Candida Stomatitis

19 February 2013, by DUPONT B. & HUSSON C. & KUFFER R.

Also see the chapter on Candidiasis.

Candidiasis is the most common cause of fungal infections affecting the oral mucosa.

Candida are saprophytic yeasts of the mucosal membranes that may become pathogenic due to various factors as follows:

– physiological factors: first days of life, prematurity, pregnancy;

– local factors: overgrowth of oral flora, xerostomia, changes in salivary pH (acidification), poor hygiene, local corticosteroid therapy;

– general factors: iatrogenic (treatment with antibiotics or corticosteroids and other immunosuppressant therapies, psychotropic agents, radiotherapy), endocrine disorders (diabetes, Addison’s disease, hypoparathyroidism), iron deficiency anaemia, Sjögren’s syndrome, blood diseases, HIV infection (it is a revealing sign in 20% of cases).
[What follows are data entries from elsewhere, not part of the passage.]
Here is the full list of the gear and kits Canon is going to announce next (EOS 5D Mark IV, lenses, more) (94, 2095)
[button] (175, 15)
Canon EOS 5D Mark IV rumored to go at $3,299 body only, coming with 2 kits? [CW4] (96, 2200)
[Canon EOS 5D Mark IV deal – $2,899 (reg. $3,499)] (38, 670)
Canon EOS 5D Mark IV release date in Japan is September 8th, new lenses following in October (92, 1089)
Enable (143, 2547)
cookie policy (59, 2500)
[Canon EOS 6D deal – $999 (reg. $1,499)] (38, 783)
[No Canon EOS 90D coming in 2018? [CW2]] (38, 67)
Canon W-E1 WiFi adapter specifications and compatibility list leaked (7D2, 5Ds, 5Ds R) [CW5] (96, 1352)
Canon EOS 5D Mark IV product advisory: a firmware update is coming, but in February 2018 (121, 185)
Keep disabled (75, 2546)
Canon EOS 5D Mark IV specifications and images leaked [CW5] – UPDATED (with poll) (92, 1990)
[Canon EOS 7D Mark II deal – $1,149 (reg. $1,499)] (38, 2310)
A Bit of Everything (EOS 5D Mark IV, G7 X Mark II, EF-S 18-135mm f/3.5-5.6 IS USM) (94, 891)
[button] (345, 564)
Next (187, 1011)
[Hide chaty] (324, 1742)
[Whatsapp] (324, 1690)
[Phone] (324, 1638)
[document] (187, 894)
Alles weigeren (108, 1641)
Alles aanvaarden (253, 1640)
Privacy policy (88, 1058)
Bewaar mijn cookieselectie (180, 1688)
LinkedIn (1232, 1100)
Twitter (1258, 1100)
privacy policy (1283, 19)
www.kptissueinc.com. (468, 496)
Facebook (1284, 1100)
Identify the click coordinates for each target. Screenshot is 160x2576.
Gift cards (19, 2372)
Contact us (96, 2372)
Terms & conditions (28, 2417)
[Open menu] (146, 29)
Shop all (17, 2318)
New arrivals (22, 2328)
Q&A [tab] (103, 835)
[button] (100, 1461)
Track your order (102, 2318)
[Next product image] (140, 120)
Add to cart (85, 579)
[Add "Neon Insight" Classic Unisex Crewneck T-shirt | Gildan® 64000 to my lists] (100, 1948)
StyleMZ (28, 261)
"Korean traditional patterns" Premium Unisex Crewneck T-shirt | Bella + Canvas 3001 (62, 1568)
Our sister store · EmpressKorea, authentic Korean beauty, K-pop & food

Candidiasis is almost always caused by the species albicans. In rare cases when other potentially pathogenic species such as C. tropicalis or C. glabrata are isolated, these  species should be imputed only if the clinical signs of candidiasis are frank, if culture gives rise to very abundant colonies and if the lesions resolve with antifungal treatment.